Но его непосредственные последователи быстро пересмотрели элементы относительности в его учении и сформировали «школу» жесткого наследования; то же произошло и с несколькими другими школами того времени. Их высокая степень обучения, достигнутая самоотверженным изучением предмета, длящимся всю жизнь, дала тем ученым положение непревзойденных авторитетов в глазах потомков и побудила мусульманские массы последующих столетий верить в то, что все изыскания имамов, объективно, являются наивысшей из возможных степенью религиозного знания, и поэтому, окончательной на все времена.
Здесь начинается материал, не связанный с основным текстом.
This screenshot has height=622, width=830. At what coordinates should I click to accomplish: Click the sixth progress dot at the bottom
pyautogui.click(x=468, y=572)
Такое чрезмерное превознесение, конечно, ни в коей степени не было санкционировано самими этими учеными. Они, подобно сподвижникам, никогда не притязали на то, чтобы быть окончательной инстанцией в деле толкования Закона; они высказывали свои мнения именно как мнения, а не как вердикты. Например, имаму Абу Ханифе приписываются следующие слова: «Если вы найдете в моих словах нечто противоречащее Сунне Пророка, то бросьте мои слова в колодец и следуйте Сунне».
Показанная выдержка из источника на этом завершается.